- ACTIVITY
Return exactly the span of lines in the following data that opens with the line containing "agent. This screenshot has width=588, height=368." and closes with the line containing "618x416 pixels.". Include nothing else.

(Dataset entries)
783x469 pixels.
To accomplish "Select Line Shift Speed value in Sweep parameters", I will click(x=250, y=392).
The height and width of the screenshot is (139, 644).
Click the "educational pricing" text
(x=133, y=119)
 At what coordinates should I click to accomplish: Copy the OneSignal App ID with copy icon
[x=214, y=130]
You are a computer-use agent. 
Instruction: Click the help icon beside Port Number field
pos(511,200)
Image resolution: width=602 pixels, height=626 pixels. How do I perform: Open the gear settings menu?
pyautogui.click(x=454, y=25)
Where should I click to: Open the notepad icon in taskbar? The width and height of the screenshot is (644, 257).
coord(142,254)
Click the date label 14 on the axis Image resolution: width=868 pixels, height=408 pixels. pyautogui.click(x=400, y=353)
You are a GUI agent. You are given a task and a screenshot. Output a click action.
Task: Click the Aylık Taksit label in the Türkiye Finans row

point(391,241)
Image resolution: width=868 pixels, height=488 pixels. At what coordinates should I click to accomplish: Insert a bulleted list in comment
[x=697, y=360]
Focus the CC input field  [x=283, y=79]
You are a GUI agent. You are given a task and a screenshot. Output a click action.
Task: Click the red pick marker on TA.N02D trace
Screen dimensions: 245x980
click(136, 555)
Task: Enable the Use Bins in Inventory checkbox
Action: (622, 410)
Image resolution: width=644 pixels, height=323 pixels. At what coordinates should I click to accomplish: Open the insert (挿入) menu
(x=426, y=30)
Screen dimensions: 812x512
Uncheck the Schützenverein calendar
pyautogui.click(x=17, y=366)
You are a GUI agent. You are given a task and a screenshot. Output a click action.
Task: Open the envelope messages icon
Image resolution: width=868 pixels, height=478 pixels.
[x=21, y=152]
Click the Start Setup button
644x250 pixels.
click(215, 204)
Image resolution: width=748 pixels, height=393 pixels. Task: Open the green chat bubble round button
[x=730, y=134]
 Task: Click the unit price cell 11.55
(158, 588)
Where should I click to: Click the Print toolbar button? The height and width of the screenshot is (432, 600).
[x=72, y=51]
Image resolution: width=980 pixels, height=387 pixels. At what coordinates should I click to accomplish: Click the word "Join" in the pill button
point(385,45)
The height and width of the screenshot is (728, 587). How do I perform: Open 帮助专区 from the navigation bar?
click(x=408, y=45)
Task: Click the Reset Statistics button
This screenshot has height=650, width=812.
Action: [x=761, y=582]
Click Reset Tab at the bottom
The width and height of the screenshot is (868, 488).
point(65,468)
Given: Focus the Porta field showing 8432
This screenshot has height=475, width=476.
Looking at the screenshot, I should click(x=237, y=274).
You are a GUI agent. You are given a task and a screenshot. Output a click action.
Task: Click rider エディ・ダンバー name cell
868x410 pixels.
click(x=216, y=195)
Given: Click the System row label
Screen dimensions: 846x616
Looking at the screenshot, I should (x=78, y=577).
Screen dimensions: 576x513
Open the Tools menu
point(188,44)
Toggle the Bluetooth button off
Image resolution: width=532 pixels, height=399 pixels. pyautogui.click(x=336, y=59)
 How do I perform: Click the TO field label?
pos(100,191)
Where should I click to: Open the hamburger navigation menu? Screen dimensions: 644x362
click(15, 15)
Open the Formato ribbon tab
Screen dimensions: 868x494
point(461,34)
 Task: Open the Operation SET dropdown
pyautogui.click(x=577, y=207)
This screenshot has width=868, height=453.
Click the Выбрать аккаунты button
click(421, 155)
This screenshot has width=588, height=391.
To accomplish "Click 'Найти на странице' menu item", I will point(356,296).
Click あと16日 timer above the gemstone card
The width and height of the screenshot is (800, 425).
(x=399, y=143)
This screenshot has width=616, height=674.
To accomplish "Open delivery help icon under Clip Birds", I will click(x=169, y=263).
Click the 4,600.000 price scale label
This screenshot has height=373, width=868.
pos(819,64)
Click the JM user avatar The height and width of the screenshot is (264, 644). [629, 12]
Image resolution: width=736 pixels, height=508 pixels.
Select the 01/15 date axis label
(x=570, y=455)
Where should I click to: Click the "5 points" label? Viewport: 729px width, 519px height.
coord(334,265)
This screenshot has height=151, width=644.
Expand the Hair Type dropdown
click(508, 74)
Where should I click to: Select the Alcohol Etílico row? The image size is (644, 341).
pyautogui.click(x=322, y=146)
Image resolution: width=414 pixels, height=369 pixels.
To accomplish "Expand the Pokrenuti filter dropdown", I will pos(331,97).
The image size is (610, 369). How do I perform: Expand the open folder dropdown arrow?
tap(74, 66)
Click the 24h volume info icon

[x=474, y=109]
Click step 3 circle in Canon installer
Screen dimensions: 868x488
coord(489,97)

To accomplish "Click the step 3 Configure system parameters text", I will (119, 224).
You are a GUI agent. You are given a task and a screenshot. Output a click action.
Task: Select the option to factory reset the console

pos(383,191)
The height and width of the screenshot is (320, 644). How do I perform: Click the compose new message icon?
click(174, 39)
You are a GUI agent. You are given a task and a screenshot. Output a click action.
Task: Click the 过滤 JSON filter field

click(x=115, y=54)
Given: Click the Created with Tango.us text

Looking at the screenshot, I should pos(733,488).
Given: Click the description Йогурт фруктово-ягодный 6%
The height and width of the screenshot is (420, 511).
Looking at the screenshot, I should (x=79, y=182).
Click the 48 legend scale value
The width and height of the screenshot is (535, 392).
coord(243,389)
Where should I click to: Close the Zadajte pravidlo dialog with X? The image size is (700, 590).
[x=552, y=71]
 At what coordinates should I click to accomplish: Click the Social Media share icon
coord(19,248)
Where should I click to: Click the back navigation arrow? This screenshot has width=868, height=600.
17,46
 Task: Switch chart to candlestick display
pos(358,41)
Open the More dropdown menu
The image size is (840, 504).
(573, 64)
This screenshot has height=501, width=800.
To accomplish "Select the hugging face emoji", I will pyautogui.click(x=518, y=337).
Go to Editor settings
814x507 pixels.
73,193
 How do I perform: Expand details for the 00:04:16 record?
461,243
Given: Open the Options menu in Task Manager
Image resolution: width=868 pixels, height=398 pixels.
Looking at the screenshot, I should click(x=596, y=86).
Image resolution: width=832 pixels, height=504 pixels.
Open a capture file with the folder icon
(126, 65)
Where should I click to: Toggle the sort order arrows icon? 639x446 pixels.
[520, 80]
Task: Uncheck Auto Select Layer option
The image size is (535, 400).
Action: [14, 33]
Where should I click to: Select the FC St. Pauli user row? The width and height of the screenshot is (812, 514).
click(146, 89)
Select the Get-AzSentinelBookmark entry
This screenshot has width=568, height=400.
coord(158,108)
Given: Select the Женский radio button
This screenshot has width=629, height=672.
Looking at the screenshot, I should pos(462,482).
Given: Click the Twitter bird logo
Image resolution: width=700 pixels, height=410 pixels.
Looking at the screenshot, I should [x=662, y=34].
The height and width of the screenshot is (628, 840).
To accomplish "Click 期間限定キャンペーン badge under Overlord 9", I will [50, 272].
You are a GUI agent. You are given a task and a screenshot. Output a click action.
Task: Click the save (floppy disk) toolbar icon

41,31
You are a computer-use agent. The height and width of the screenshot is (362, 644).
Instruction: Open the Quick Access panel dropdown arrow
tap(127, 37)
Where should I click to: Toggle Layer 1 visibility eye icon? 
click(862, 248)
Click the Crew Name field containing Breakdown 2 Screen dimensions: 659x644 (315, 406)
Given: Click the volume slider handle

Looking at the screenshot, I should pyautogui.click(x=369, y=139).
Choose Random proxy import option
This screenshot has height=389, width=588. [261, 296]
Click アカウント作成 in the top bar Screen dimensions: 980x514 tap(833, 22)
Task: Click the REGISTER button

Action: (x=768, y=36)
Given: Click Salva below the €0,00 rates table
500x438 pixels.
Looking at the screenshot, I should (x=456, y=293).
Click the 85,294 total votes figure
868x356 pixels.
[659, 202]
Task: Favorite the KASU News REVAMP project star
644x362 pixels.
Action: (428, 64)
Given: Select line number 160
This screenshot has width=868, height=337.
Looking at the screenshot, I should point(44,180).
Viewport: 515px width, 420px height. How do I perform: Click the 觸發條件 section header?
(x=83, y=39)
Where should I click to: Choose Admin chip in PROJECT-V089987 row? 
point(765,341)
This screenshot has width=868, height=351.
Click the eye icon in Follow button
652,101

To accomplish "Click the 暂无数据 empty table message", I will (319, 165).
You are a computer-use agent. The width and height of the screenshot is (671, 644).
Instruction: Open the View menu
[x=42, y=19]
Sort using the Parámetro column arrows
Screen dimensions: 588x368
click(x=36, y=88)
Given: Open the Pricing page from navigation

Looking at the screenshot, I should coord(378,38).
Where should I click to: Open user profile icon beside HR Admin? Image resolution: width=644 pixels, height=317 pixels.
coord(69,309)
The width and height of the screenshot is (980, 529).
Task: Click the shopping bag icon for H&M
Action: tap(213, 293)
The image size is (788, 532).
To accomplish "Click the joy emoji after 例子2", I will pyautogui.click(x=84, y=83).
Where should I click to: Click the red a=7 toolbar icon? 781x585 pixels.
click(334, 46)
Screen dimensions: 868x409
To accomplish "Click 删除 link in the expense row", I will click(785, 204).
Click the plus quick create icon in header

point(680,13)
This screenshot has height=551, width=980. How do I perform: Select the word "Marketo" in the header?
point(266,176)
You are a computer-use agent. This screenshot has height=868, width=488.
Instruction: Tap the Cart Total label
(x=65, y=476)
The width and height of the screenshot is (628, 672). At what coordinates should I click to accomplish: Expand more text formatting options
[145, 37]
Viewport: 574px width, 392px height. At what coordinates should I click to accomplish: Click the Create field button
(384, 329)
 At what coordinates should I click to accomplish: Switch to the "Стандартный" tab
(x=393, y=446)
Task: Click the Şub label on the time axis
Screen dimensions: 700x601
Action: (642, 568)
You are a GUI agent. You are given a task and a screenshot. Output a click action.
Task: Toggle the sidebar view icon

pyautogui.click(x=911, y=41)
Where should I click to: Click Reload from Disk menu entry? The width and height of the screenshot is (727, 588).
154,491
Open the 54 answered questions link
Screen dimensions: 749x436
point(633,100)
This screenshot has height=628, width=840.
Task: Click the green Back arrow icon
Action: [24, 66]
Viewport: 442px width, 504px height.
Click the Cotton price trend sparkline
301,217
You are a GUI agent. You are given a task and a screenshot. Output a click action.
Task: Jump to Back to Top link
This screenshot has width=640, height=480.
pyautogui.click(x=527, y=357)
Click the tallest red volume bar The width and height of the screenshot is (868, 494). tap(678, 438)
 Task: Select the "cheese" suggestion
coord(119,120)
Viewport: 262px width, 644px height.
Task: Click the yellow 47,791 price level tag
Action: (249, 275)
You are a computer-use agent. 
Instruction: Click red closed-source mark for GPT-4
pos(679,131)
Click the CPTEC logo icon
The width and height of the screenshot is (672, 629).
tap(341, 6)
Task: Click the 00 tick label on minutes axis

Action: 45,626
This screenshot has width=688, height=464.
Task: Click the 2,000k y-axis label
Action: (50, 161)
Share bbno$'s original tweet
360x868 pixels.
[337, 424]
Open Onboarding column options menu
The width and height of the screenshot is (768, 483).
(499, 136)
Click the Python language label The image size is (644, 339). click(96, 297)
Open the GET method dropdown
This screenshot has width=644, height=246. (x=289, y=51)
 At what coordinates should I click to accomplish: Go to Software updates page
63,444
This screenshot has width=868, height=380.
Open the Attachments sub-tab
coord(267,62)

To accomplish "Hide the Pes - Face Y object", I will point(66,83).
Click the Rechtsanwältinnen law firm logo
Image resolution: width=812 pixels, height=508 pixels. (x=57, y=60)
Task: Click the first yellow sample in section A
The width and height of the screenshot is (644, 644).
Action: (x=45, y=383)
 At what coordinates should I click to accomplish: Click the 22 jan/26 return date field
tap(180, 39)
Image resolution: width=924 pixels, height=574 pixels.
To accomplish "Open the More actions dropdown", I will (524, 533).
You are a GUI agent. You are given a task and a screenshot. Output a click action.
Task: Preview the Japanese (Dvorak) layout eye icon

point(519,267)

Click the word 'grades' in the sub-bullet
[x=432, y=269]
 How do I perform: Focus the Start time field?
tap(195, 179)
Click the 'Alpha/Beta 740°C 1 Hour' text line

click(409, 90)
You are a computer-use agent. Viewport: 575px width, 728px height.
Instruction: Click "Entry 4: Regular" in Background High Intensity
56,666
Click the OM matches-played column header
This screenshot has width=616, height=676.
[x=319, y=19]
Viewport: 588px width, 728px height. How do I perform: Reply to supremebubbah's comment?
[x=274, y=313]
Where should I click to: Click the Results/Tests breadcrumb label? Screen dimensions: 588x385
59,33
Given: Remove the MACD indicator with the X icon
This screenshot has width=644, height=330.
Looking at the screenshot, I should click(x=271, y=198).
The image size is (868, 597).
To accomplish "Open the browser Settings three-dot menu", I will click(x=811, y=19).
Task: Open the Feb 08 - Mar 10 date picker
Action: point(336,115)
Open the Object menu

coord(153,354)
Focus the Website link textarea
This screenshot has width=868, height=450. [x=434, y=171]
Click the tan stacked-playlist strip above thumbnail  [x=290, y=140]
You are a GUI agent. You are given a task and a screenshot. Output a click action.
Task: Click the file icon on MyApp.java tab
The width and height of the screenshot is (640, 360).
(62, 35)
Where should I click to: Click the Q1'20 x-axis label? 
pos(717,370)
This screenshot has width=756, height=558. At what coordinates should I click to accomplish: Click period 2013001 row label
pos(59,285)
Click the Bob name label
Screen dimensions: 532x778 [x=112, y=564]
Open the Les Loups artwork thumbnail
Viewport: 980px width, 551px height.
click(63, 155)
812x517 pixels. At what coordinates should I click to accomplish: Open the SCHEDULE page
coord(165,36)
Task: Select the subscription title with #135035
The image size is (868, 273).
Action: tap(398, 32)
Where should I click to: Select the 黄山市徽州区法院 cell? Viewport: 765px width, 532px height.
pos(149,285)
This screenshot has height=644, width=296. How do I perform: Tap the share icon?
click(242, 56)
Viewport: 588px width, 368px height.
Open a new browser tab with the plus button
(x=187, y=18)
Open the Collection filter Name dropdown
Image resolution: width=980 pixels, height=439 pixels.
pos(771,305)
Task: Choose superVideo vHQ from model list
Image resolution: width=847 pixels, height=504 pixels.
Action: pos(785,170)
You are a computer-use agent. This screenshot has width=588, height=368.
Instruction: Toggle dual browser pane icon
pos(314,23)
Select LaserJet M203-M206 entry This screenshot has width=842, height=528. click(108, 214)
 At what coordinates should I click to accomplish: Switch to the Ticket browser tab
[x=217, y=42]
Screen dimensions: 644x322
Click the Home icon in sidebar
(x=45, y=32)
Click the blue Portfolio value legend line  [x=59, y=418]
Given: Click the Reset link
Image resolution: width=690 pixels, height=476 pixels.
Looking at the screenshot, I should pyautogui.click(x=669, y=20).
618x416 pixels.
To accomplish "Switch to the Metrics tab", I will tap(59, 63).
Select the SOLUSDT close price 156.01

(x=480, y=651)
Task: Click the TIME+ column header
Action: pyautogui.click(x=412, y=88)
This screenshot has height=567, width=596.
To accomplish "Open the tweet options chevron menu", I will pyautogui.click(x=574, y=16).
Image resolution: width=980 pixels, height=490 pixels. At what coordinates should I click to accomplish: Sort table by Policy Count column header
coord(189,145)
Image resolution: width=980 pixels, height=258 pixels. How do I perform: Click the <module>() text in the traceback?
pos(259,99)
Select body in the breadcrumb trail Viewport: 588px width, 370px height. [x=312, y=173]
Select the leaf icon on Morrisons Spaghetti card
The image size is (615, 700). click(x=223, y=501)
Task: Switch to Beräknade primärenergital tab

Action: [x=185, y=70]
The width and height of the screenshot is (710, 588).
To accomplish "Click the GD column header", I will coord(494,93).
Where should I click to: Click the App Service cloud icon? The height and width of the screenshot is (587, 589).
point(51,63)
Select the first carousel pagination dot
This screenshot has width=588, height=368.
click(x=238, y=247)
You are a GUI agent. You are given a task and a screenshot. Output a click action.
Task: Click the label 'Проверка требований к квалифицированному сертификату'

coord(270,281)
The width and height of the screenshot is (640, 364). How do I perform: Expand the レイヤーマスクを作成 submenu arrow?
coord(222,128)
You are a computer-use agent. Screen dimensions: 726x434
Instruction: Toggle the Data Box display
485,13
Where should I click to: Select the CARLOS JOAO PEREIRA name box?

- RESPONSE
You are a computer-use agent. This screenshot has width=588, height=368.
Instruction: Toggle dual browser pane icon
pos(314,23)
Select LaserJet M203-M206 entry This screenshot has width=842, height=528. click(108, 214)
 At what coordinates should I click to accomplish: Switch to the Ticket browser tab
[x=217, y=42]
Screen dimensions: 644x322
Click the Home icon in sidebar
(x=45, y=32)
Click the blue Portfolio value legend line  [x=59, y=418]
Given: Click the Reset link
Image resolution: width=690 pixels, height=476 pixels.
Looking at the screenshot, I should pyautogui.click(x=669, y=20).
618x416 pixels.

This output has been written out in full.